### What is being asked
Render each line of the data below as a JSON list of strings, one string per line, omitting any blank lines.

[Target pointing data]
--

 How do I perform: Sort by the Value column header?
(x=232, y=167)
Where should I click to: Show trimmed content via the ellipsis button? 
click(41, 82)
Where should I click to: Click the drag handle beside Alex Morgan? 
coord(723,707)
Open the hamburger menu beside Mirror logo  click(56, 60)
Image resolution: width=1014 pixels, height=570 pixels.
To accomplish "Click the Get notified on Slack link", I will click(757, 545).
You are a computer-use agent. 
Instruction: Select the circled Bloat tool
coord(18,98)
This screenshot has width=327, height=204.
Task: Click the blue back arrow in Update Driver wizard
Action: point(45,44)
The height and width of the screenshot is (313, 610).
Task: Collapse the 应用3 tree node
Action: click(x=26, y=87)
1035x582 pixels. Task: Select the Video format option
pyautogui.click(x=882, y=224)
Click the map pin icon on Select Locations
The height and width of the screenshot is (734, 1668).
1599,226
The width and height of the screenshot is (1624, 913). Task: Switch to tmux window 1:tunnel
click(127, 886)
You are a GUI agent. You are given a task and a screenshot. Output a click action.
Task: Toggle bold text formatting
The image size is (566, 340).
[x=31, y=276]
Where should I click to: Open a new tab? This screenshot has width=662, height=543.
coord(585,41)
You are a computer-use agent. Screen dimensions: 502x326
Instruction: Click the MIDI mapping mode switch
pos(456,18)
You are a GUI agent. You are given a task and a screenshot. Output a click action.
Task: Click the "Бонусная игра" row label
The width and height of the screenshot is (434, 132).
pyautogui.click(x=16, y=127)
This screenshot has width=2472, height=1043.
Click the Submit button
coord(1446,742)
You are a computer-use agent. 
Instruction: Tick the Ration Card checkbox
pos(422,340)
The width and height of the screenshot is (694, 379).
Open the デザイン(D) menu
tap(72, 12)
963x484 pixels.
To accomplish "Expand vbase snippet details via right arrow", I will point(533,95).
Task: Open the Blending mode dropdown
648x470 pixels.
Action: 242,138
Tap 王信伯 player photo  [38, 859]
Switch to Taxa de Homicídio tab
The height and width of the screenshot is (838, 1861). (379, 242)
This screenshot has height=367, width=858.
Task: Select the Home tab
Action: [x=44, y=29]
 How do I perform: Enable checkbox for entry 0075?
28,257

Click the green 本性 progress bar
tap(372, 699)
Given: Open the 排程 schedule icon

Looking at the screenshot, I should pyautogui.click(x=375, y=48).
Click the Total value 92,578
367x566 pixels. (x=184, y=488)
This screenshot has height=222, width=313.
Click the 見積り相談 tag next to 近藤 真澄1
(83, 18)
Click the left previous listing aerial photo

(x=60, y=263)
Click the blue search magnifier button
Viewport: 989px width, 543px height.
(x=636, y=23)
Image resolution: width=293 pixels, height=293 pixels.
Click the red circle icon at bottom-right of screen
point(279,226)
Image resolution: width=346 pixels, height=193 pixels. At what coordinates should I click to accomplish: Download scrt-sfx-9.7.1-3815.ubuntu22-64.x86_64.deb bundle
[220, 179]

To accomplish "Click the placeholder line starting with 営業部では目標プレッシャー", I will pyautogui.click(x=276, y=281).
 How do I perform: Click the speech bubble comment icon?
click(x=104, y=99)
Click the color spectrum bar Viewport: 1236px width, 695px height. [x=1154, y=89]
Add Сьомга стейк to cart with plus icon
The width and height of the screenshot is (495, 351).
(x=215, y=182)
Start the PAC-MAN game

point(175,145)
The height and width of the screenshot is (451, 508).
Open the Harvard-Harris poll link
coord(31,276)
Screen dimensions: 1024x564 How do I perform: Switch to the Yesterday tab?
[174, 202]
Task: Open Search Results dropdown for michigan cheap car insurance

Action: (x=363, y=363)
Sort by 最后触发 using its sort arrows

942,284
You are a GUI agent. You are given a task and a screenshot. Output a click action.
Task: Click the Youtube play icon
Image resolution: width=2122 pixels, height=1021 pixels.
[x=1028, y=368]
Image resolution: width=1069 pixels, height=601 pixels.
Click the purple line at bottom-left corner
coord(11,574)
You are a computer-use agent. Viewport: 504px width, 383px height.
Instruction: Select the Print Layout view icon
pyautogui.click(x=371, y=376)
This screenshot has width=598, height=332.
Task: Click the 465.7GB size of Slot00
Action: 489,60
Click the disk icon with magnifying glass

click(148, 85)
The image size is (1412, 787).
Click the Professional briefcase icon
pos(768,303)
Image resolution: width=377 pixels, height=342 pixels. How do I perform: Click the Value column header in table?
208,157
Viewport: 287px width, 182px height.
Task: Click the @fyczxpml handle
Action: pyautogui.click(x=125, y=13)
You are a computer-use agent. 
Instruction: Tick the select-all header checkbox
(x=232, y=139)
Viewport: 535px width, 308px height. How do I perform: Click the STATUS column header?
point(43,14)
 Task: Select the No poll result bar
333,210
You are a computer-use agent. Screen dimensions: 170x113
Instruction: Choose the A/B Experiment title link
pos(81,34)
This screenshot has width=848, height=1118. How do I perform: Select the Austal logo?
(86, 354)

--

### The answer
[
  " How do I perform: Sort by the Value column header?",
  "(x=232, y=167)",
  "Where should I click to: Show trimmed content via the ellipsis button? ",
  "click(41, 82)",
  "Where should I click to: Click the drag handle beside Alex Morgan? ",
  "coord(723,707)",
  "Open the hamburger menu beside Mirror logo  click(56, 60)",
  "Image resolution: width=1014 pixels, height=570 pixels.",
  "To accomplish \"Click the Get notified on Slack link\", I will click(757, 545).",
  "You are a computer-use agent. ",
  "Instruction: Select the circled Bloat tool",
  "coord(18,98)",
  "This screenshot has width=327, height=204.",
  "Task: Click the blue back arrow in Update Driver wizard",
  "Action: point(45,44)",
  "The height and width of the screenshot is (313, 610).",
  "Task: Collapse the 应用3 tree node",
  "Action: click(x=26, y=87)",
  "1035x582 pixels. Task: Select the Video format option",
  "pyautogui.click(x=882, y=224)",
  "Click the map pin icon on Select Locations",
  "The height and width of the screenshot is (734, 1668).",
  "1599,226",
  "The width and height of the screenshot is (1624, 913). Task: Switch to tmux window 1:tunnel",
  "click(127, 886)",
  "You are a GUI agent. You are given a task and a screenshot. Output a click action.",
  "Task: Toggle bold text formatting",
  "The image size is (566, 340).",
  "[x=31, y=276]",
  "Where should I click to: Open a new tab? This screenshot has width=662, height=543.",
  "coord(585,41)",
  "You are a computer-use agent. Screen dimensions: 502x326",
  "Instruction: Click the MIDI mapping mode switch",
  "pos(456,18)",
  "You are a GUI agent. You are given a task and a screenshot. Output a click action.",
  "Task: Click the \"Бонусная игра\" row label",
  "The width and height of the screenshot is (434, 132).",
  "pyautogui.click(x=16, y=127)",
  "This screenshot has width=2472, height=1043.",
  "Click the Submit button",
  "coord(1446,742)",
  "You are a computer-use agent. ",
  "Instruction: Tick the Ration Card checkbox",
  "pos(422,340)",
  "The width and height of the screenshot is (694, 379).",
  "Open the デザイン(D) menu",
  "tap(72, 12)",
  "963x484 pixels.",
  "To accomplish \"Expand vbase snippet details via right arrow\", I will point(533,95).",
  "Task: Open the Blending mode dropdown",
  "648x470 pixels.",
  "Action: 242,138",
  "Tap 王信伯 player photo  [38, 859]",
  "Switch to Taxa de Homicídio tab",
  "The height and width of the screenshot is (838, 1861). (379, 242)",
  "This screenshot has height=367, width=858.",
  "Task: Select the Home tab",
  "Action: [x=44, y=29]",
  " How do I perform: Enable checkbox for entry 0075?",
  "28,257",
  "Click the green 本性 progress bar",
  "tap(372, 699)",
  "Given: Open the 排程 schedule icon",
  "Looking at the screenshot, I should pyautogui.click(x=375, y=48).",
  "Click the Total value 92,578",
  "367x566 pixels. (x=184, y=488)",
  "This screenshot has height=222, width=313.",
  "Click the 見積り相談 tag next to 近藤 真澄1",
  "(83, 18)",
  "Click the left previous listing aerial photo",
  "(x=60, y=263)",
  "Click the blue search magnifier button",
  "Viewport: 989px width, 543px height.",
  "(x=636, y=23)",
  "Image resolution: width=293 pixels, height=293 pixels.",
  "Click the red circle icon at bottom-right of screen",
  "point(279,226)",
  "Image resolution: width=346 pixels, height=193 pixels. At what coordinates should I click to accomplish: Download scrt-sfx-9.7.1-3815.ubuntu22-64.x86_64.deb bundle",
  "[220, 179]",
  "To accomplish \"Click the placeholder line starting with 営業部では目標プレッシャー\", I will pyautogui.click(x=276, y=281).",
  " How do I perform: Click the speech bubble comment icon?",
  "click(x=104, y=99)",
  "Click the color spectrum bar Viewport: 1236px width, 695px height. [x=1154, y=89]",
  "Add Сьомга стейк to cart with plus icon",
  "The width and height of the screenshot is (495, 351).",
  "(x=215, y=182)",
  "Start the PAC-MAN game",
  "point(175,145)",
  "The height and width of the screenshot is (451, 508).",
  "Open the Harvard-Harris poll link",
  "coord(31,276)",
  "Screen dimensions: 1024x564 How do I perform: Switch to the Yesterday tab?",
  "[174, 202]",
  "Task: Open Search Results dropdown for michigan cheap car insurance",
  "Action: (x=363, y=363)",
  "Sort by 最后触发 using its sort arrows",
  "942,284",
  "You are a GUI agent. You are given a task and a screenshot. Output a click action.",
  "Task: Click the Youtube play icon",
  "Image resolution: width=2122 pixels, height=1021 pixels.",
  "[x=1028, y=368]",
  "Image resolution: width=1069 pixels, height=601 pixels.",
  "Click the purple line at bottom-left corner",
  "coord(11,574)",
  "You are a computer-use agent. Viewport: 504px width, 383px height.",
  "Instruction: Select the Print Layout view icon",
  "pyautogui.click(x=371, y=376)",
  "This screenshot has width=598, height=332.",
  "Task: Click the 465.7GB size of Slot00",
  "Action: 489,60",
  "Click the disk icon with magnifying glass",
  "click(148, 85)",
  "The image size is (1412, 787).",
  "Click the Professional briefcase icon",
  "pos(768,303)",
  "Image resolution: width=377 pixels, height=342 pixels. How do I perform: Click the Value column header in table?",
  "208,157",
  "Viewport: 287px width, 182px height.",
  "Task: Click the @fyczxpml handle",
  "Action: pyautogui.click(x=125, y=13)",
  "You are a computer-use agent. ",
  "Instruction: Tick the select-all header checkbox",
  "(x=232, y=139)",
  "Viewport: 535px width, 308px height. How do I perform: Click the STATUS column header?",
  "point(43,14)",
  " Task: Select the No poll result bar",
  "333,210",
  "You are a computer-use agent. Screen dimensions: 170x113",
  "Instruction: Choose the A/B Experiment title link",
  "pos(81,34)",
  "This screenshot has width=848, height=1118. How do I perform: Select the Austal logo?",
  "(86, 354)"
]